Six Personnages en quête d’auteur : La théorie du chaos

L’inimaginable se peut. C’est la grande leçon d’un certain jour noir de septembre. C’est aussi la ligne directrice de Six Personnages en quête d’auteur, de Pirandello, tel que monté par Wajdi Mouawad.

L’inimaginable se peut. C’est la grande leçon d’un certain jour noir de septembre. C’est aussi la ligne directrice de Six Personnages en quête d’auteur, de Pirandello, tel que monté par Wajdi Mouawad. Il est vrai qu’on semble vivre dans un monde plus pirandellien que jamais, où la réalité paraît s’inspirer des pires scénarios-catastrophes hollywoodiens – qui pourraient bien à leur tour piller cette même réalité -, où la "vérité" est suspecte, où l’impossibilité de comprendre l’Autre conduit à des situations tragiques, et où notre confortable routine a été brisée par un événement sans précédent…

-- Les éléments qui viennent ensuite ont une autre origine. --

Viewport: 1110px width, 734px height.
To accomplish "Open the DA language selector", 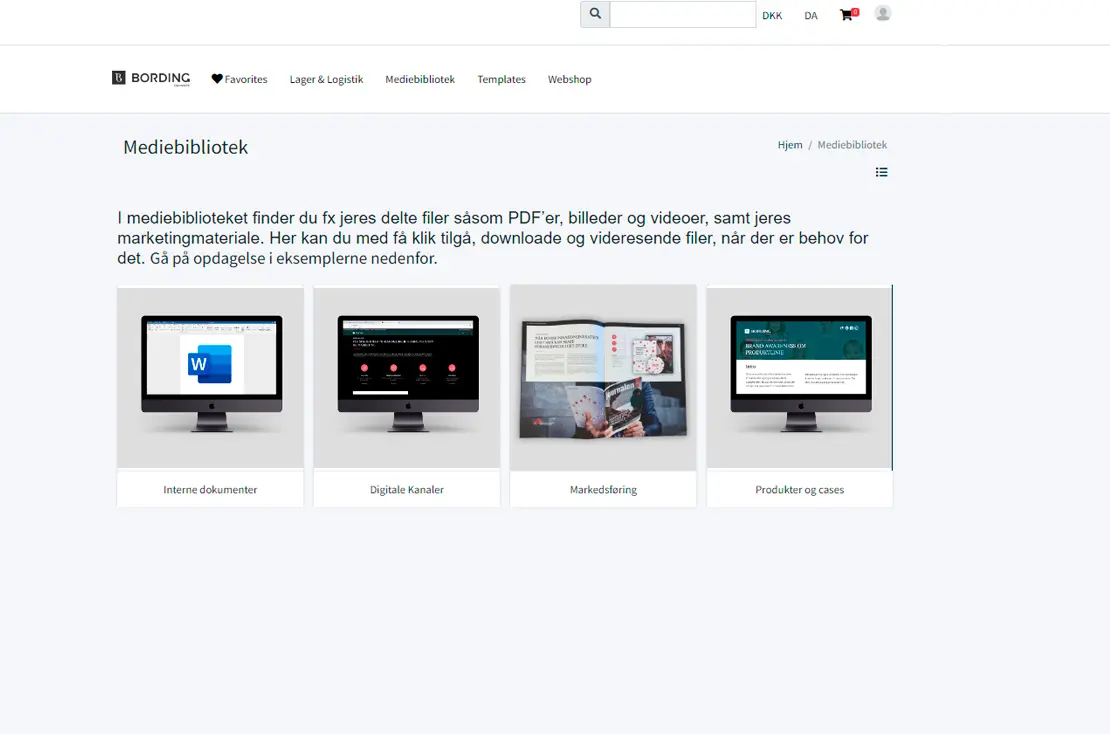I will pyautogui.click(x=810, y=15).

Et la pièce italienne, créée dans le scandale en 1921, est censée bafouer nos certitudes. La célébrissime oeuvre ébranle non seulement les codes du théâtre, mais met aussi en lumière l’identité plurielle des êtres, et donc l’impossibilité de toute communication. Amalgame d’époques et de styles, l’étonnante adaptation de Wajdi Mouawad déstabilise en brouillant les pistes encore davantage entre fiction et réalité, en mélangeant le vrai et le faux. Le niveau qui se présente ici comme la "réalité" est lui aussi une fiction… alimentée par des éléments réels. La pseudo-réalité est déformée, comme le drame des personnages en quête d’auteur sera tordu par les acteurs qui tenteront de le jouer.

Ainsi, le metteur en scène défendu par le truculent Igor Ovadis se nomme… André Brassard (celui-là même qui, sauf erreur, a dirigé le dernier Six Personnages… sur une scène montréalaise, soit le TNM)! Christiane Pasquier campe la comédienne Hélène Loiselle, qui elle-même interprète le personnage de mère que la première a la charge d’incarner dans la pièce… Got it? La grande question existentielle posée par le père au metteur en scène – "qui êtes vous?" – prend ici tout son sens…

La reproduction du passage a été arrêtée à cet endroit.